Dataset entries
*** Begin section ***

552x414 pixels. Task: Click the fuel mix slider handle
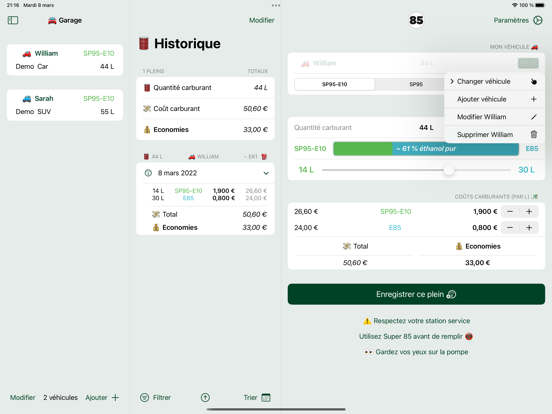[x=448, y=170]
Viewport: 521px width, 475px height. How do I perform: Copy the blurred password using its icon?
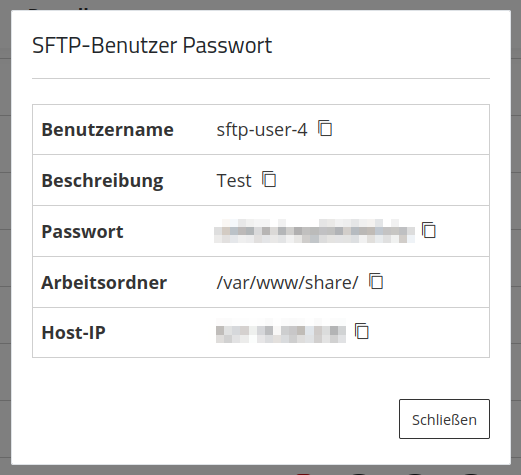pyautogui.click(x=429, y=230)
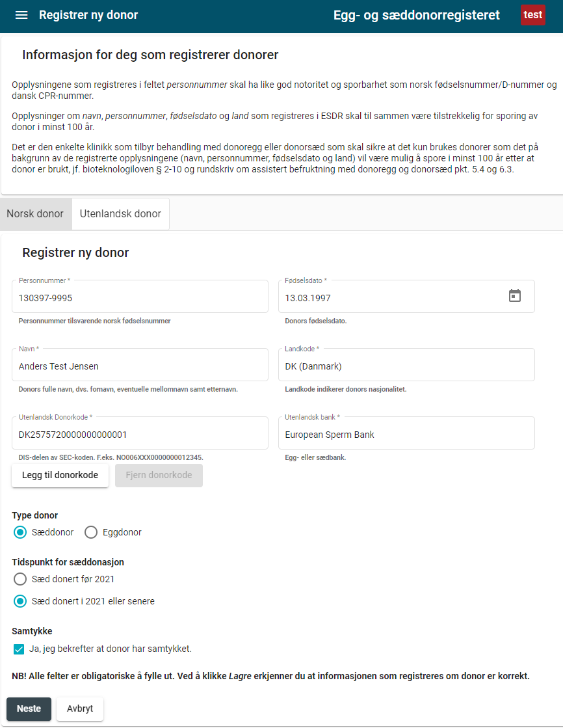This screenshot has width=563, height=728.
Task: Select the Eggdonor radio button
Action: point(91,532)
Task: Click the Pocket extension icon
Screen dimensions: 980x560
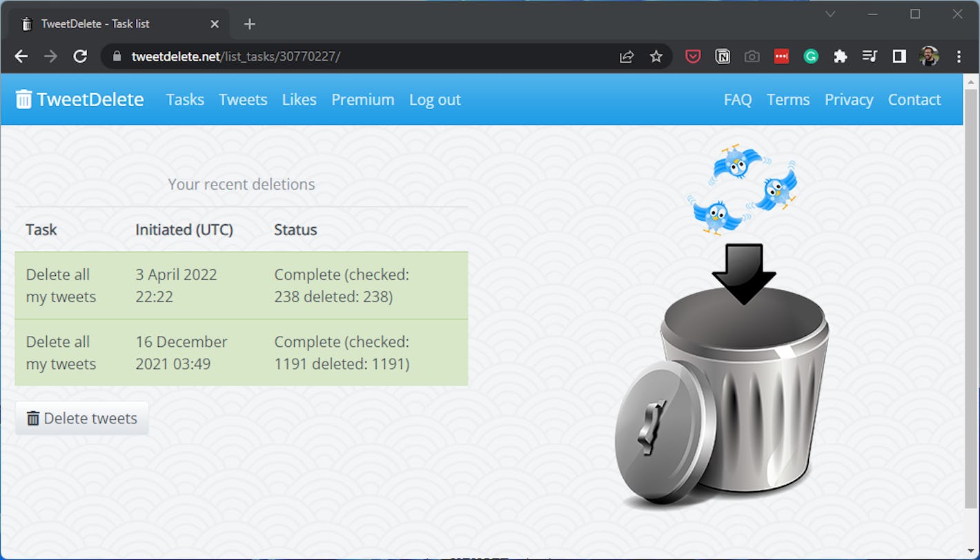Action: [693, 57]
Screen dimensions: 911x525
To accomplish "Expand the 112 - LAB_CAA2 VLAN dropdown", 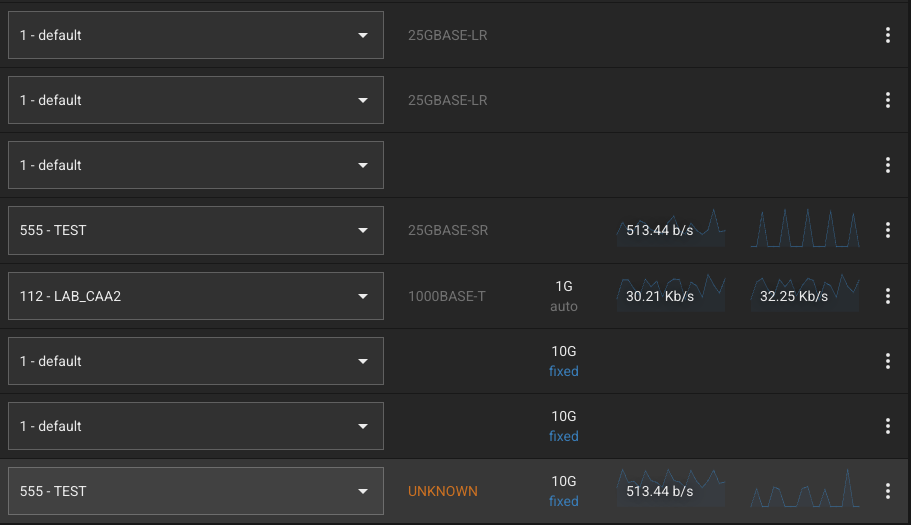I will (195, 296).
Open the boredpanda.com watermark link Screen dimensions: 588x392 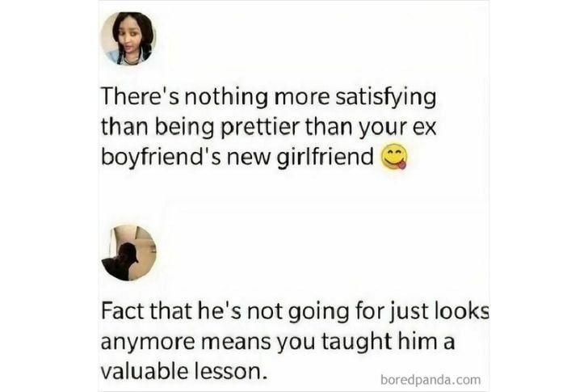click(431, 379)
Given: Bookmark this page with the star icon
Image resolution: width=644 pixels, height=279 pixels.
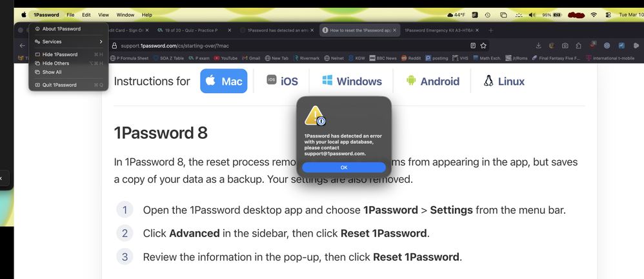Looking at the screenshot, I should pos(483,46).
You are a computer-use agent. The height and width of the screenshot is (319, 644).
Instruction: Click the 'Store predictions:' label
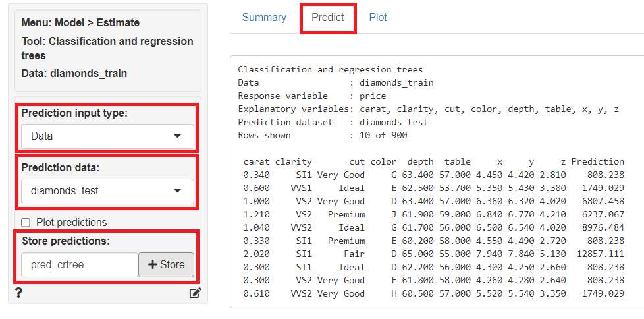coord(65,241)
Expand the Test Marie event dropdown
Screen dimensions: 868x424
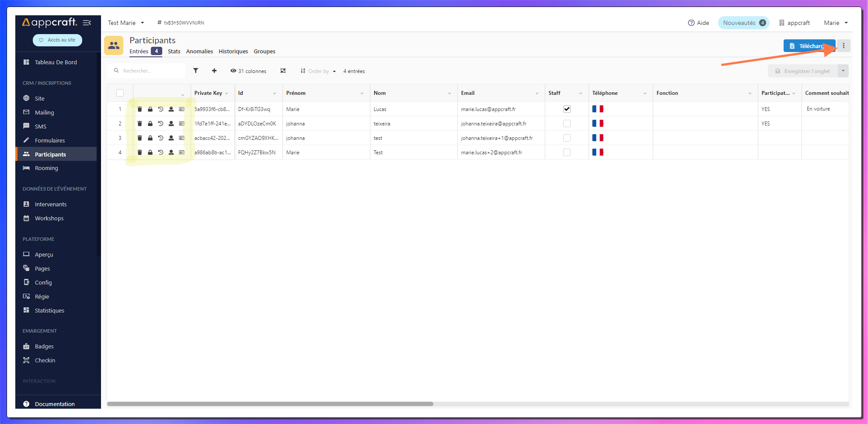[126, 23]
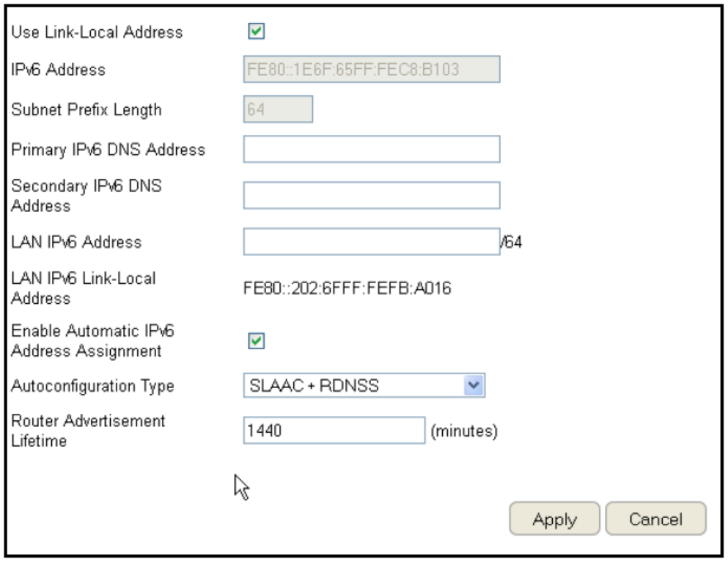Click the "Primary IPv6 DNS Address" label

[x=109, y=150]
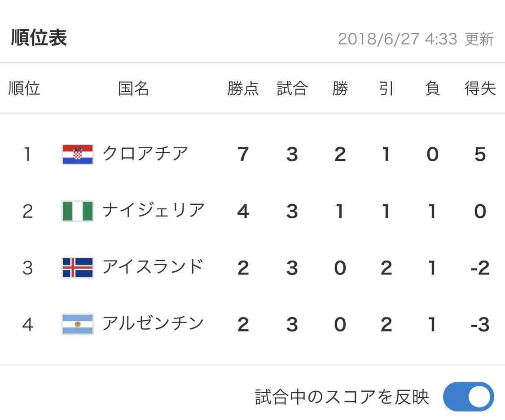Click Argentina's -3 goal difference
This screenshot has width=505, height=420.
(480, 325)
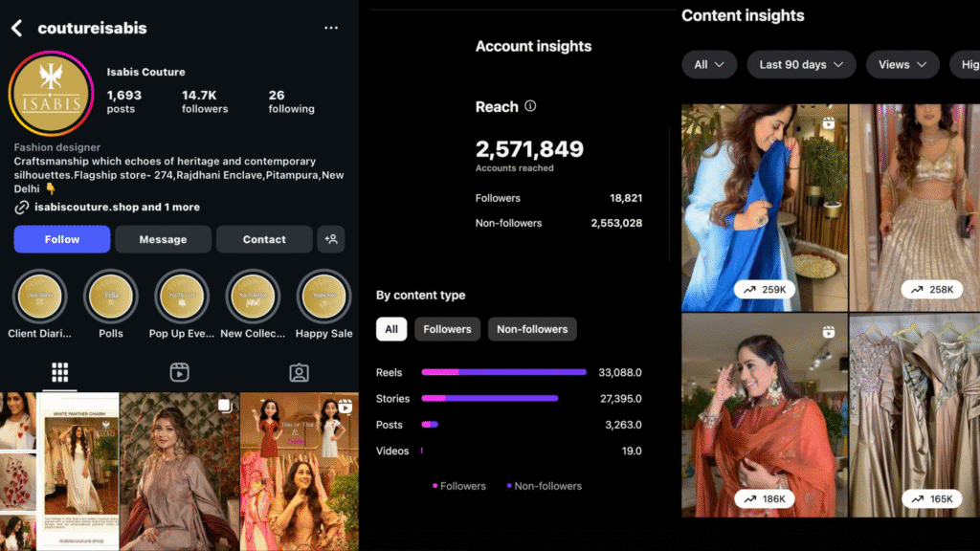Switch to the tagged photos tab
The height and width of the screenshot is (551, 980).
(x=299, y=372)
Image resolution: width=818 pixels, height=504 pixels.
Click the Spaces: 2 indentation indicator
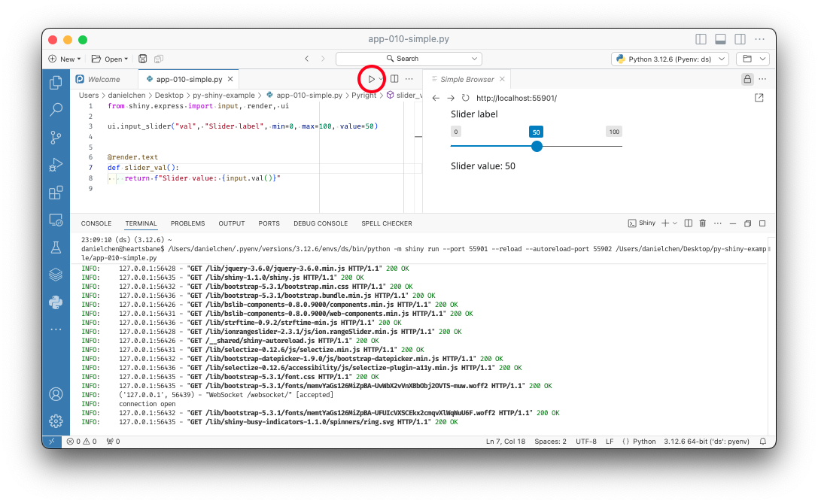(552, 442)
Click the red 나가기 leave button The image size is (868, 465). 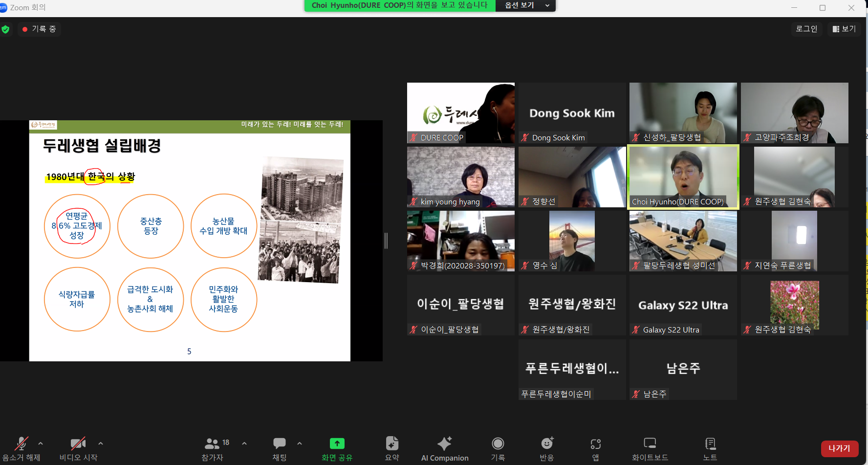[x=839, y=448]
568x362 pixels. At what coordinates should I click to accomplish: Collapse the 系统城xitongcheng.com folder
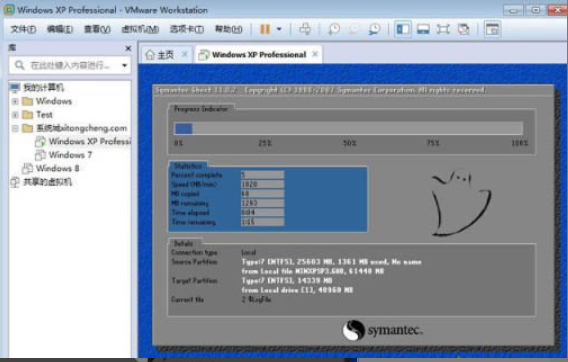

*** End section ***

> _The problem_: Print an exact copy of the lines above, from the one containing "Given: Bookmark this page with the star icon" through the one containing "You are a computer-use", and leave out the pictures.

> _Answer to the exercise_:
Given: Bookmark this page with the star icon
Image resolution: width=644 pixels, height=279 pixels.
Looking at the screenshot, I should pos(483,46).
You are a computer-use agent. The height and width of the screenshot is (319, 644).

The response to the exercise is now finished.